Les personnes bénéficiant de programmes gouvernementaux de soutien au revenu se retrouvent de plus en plus souvent dans des tentes ou des campements de sans-abris, ont déclaré des travailleurs communautaires qui ont applaudi le récent appel de la défenseure du logement du Canada à augmenter les salaires minimums et les taux d'aide sociale.

Colin Young vit dans un refuge d'urgence à St. John's, où il reçoit 175 $ par mois grâce au programme de soutien du revenu de Terre-Neuve-et-Labrador, en plus des repas, d'une chambre et d'un toit au-dessus de sa tête. Il est reconnaissant pour tout cela, a-t-il dit dans une récente entrevue : c'est bien mieux que de dormir dans des tentes et dans un stationnement du centre-ville, ce qu'il faisait depuis qu'il a été expulsé de son dernier appartement en 2021.

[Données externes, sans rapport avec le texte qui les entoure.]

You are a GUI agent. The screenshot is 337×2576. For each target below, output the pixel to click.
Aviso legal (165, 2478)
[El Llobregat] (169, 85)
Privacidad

Toutefois, l'argent n'est pas suffisant pour les choses qui, selon lui, l'aideront à trouver un emploi et à obtenir un logement permanent, a soutenu M. Young.

Avec plus d'argent, «je pourrais avoir des chaussures propres, je pourrais prendre soin de moi, je pourrais sortir et trouver un emploi, avoir l'air productif dans la société», a-t-il affirmé.

«Comment pouvez-vous économiser un dépôt de garantie si vous ne recevez que 87 $ toutes les deux semaines ?», a-t-il ajouté.

La défenseure fédérale du logement, Marie-Josée Houle, surveille les progrès du Canada dans la défense du logement comme droit de la personne, que le gouvernement fédéral a officiellement reconnu en 2019. Mardi, elle a publié un rapport approfondi sur la propagation des campements de personnes en situation d'itinérance à travers le pays, qualifiant la situation de crise nationale de vie ou de mort pour les droits de la personne.

Le rapport formule des dizaines de recommandations, notamment que les provinces augmentent les aides au revenu et le salaire minimum pour refléter le coût de la vie élevé et pour «renforcer les efforts pour prévenir l'itinérance et permettre des transitions réussies vers des solutions de logement adéquates».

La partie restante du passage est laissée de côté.